There compiler does not yet have any I/O implemented, so I have been using gdb
to inspect the results of the compiled program. The results of the example program can be inspected with gdb
by setting a breakpoint to L8. Once the breakpoint is reach, use info register rbp
to obtain the address correspointing to the base of the activation record of main()
, 0x7fffffffdcc0
in my case for example. By executing the command x/20x (<value stored in %rbp> - 80)
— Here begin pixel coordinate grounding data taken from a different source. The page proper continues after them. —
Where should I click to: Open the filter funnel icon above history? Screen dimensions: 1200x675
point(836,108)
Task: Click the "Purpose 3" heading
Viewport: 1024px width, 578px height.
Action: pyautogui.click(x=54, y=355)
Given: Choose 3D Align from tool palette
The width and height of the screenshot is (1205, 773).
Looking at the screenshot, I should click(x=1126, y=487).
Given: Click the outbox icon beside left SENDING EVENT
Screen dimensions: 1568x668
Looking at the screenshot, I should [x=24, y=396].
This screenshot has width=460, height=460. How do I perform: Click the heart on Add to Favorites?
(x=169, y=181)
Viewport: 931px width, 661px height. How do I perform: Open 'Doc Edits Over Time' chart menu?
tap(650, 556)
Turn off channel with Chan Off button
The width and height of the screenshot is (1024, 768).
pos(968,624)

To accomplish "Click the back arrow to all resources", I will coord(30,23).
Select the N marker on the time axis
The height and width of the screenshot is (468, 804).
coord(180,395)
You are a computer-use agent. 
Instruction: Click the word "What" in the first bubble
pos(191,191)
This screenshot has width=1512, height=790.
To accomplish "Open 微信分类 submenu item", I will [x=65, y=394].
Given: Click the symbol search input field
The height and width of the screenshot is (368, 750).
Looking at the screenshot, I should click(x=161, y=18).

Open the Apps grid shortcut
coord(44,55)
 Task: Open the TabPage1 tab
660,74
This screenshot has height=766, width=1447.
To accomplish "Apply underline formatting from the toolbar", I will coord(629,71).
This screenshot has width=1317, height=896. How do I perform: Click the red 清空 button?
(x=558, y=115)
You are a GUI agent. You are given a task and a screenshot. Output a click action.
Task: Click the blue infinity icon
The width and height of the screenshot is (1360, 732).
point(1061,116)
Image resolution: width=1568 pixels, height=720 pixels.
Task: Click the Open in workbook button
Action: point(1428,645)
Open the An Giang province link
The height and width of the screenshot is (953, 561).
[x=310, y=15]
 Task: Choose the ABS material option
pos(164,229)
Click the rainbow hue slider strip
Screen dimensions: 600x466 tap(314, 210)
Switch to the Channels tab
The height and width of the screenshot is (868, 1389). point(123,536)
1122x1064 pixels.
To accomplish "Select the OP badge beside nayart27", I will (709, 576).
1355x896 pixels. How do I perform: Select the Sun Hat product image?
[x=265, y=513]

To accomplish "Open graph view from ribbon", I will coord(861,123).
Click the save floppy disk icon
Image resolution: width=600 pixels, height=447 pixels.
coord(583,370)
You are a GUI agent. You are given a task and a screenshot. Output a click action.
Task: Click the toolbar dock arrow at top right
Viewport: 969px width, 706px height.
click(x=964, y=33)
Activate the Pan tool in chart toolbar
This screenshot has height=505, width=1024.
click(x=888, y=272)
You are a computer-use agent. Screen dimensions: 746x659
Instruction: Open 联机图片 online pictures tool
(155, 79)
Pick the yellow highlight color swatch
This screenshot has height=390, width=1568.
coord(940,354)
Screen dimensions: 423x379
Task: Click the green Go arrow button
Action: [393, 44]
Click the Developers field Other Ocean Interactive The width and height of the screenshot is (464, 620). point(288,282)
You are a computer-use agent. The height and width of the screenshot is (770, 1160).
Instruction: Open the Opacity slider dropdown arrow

we obtain all the values stored in int[10] n
:
(gdb) x/20x (0x7fffffffdcc0 - 80)
0x7fffffffdc70: 0x00000001 0x00000000 0x00000001 0x00000000
0x7fffffffdc80: 0x00000002 0x00000000 0x00000003 0x00000000
0x7fffffffdc90: 0x00000005 0x00000000 0x00000008 0x00000000
0x7fffffffdca0: 0x0000000d 0x00000000 0x00000015 0x00000000
0x7fffffffdcb0: 0x00000022 0x00000000 0x00000037 0x00000000
Intermediate representation
The compiler also allows inspection of three-address code representation of the program. Three-address code of the program displayed in the previous chapter is shown below.
fib:
begin 0
L1:
t1 = i == 0
iffalse t1 goto L3
L4:
ret 1
goto L2
L3:
t2 = i == 1
iffalse t2 goto L5
L6:
ret 1
goto L2
L5:
t3 = i - 1
param t3
t4 = call fib 1
t5 = i - 2
param t5
t6 = call fib 1
t7 = t4 + t6
ret t7
goto L2
L2:
end
main:
begin 88
L7:
i = 0
L9:
t8 = i < 10
iffalse t8 goto L10
L11:
t9 = i * 8
param i
t10 = call fib 1
n [t9] = t10
L12:
i = i + 1
goto L9
L10:
ret 0
goto L8
L8:
end
Next steps
The planning to continue the incremental development of the compiler by implementing the following steps:
- Peephole optimization
- Testing and profiling environment
- I/O
- Switch statements
- More convenient alternatives for array initialization
- Size of boolean to 8 bits
- 32-bit types (current int -> long, current float -> double)